Texte proposé →

>>

Régulateurs, investisseurs, consommateurs et même employés. Tous poussent les entreprises à minimiser l'impact climatique de leurs initiatives en matière d'IA. Plusieurs facteurs peuvent y contribuer - des centres de données alimentées par la géothermie aux unités de traitement graphique (GPU) plus efficaces - mais les utilisateurs eux-mêmes doivent aussi dépasser l'envie d'utiliser les modèles d'IA les plus grands pour résoudre tous les problèmes s'ils veulent vraiment lutter contre le changement climatique.
Les craintes que l'IA contribue au réchauffement de la planète découlent des estimations selon lesquelles les GPU utilisés pour développer et faire fonctionner les modèles d'IA consomment quatre fois plus d'énergie que ceux qui servent les applications cloud conventionnelles, et que l'IA pourrait être en passe de consommer autant d'électricité que l'Irlande.
En réaction, les autorités de régulation en Europe et aux États-Unis s'apprêtent à exiger des grands utilisateurs d'IA qu'ils rendent compte de leur impact sur l'environnement. Les agences de notation et les clients accordent une plus grande attention aux questions environnementales, sociales et de gouvernance (ESG) telles que les émissions de carbone, explique Faith Taylor, vice-présidente pour le développement soutenable et responsable ESG chez le fournisseur de services d'infrastructure Kyndryl. En outre, dit-elle, « les employés, en particulier ceux de la jeune génération, disent qu'ils ne travailleront pas dans une entreprise qui n'a pas certains objectifs environnementaux. Nous considérons que c'est un facteur de recrutement et de fidélisation ».
Alors que les efforts en matière de développement durable deviennent de plus en plus prioritaires, voici quatre façons permettant aux entreprises de rationaliser l'impact environnemental de leurs investissements dans l'intelligence artificielle.
Miser sur des processus et architectures plus efficaces
Boris Gamazaychikov, responsable de la réduction des émissions chez le fournisseur SaaS Salesforce, recommande d'utiliser des modèles d'IA spécialisés afin de réduire la puissance nécessaire pour les entraîner. « Est-il nécessaire qu'un modèle capable d'écrire un sonnet écrive du code informatique pour nous ?, interroge-t-il. Nous pensons que non. Notre approche a consisté à créer des modèles spécifiques pour des cas d'utilisation spécifiques plutôt qu'un modèle polyvalent. »
Il recommande également d'exploiter la communauté des logiciels libres pour trouver des modèles qui peuvent être pré-entraînés pour diverses tâches. Il cite, par exemple, le Llama-2 de Meta, dont plus de 13 000 variantes ont déjà été créées. « Ces 13 000 nouveaux modèles ne nécessitent pas de pré-entraînement, précise-t-il. Pensez à la quantité de calcul et aux émissions de carbone que cela permet d'économiser. L'équipe de recherche en IA de Salesforce a également mis au point des méthodes telles que le parallélisme maximal », ajoute-t-il. Cette approche répartit efficacement les tâches à forte intensité de calcul afin de réduire la consommation d'énergie et les émissions de carbone.

<<

Exercices à faire →
A - Recopiez le passage du texte sur l'IA et le climat qui va de « Les craintes que » jusqu'à « d'électricité que l'Irlande. », en substituant « le Danemark » à « l'Irlande ».
B - Prolongez le texte sur l'IA et le climat à partir de sa dernière phrase.

Données fournies →

>>

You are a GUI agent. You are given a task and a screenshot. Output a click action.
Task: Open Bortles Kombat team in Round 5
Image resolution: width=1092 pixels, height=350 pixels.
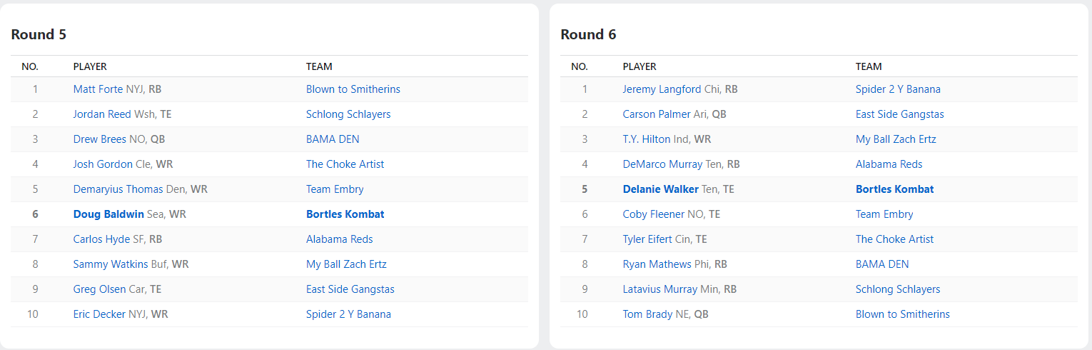[345, 214]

<<

Réponses par exercice →
A -
Les craintes que l'IA contribue au réchauffement de la planète découlent des estimations selon lesquelles les GPU utilisés pour développer et faire fonctionner les modèles d'IA consomment quatre fois plus d'énergie que ceux qui servent les applications cloud conventionnelles, et que l'IA pourrait être en passe de consommer autant d'électricité que le Danemark.

B -
Plutôt que d'entraîner le modèle sur l'ensemble des données d'entraînement en une seule fois, Salesforce le fait en plusieurs étapes - appelées "époques" - au cours desquelles une partie des données est légèrement modifiée à chaque fois en fonction des résultats de l'entraînement précédent. Cela permet également de réduire la consommation d'énergie.
Certains hyperscalers proposent aussi des outils et des conseils pour rendre l'IA plus durable, comme Amazon Web Services, qui fournit des conseils sur l'utilisation des technologies serverless (pour éliminer les ressources inactives), des outils de gestion des données et des jeux de données. AWS propose également des modèles pour réduire le traitement et le stockage des données, ainsi que des outils pour « dimensionner correctement » l'infrastructure pour une application d'IA. S'ils sont utilisés correctement, ces outils peuvent aider à minimiser les ressources de calcul nécessaires à l'IA, donc son impact sur l'environnement.
Utiliser moins de données
La réduction de la taille du ou des jeux des données utilisés pour entraîner un modèle est l'un des moyens les plus efficaces de minimiser la consommation d'énergie et les émissions de carbone liées à l'IA. « Il est possible de réduire la taille de nombreux modèles d'IA d'un ordre de grandeur tout en ne perdant que deux à trois pour cent en précision », explique le professeur Amanda Stent, directrice du Davis Institute for Artificial Intelligence du Colby College. « Ces techniques sont bien connues, mais elles ne sont pas aussi bien utilisées qu'elles pourraient l'être, car les gens sont séduits par l'idée véhiculée par les modèles de grande taille. » Il faut également tenir compte de l'attention que ces derniers ont reçue dans la presse.
Boris Gamazaychikov affirme que la dernière version du modèle CodeGen de Salesforce, qui permet aux utilisateurs de générer du code exécutable à l'aide d'un prompt en langage naturel, est aussi performante que des modèles deux fois plus grands. En règle générale, dit-il, une réduction de 50 % de la taille d'un modèle se traduit par une réduction équivalente des émissions de carbone.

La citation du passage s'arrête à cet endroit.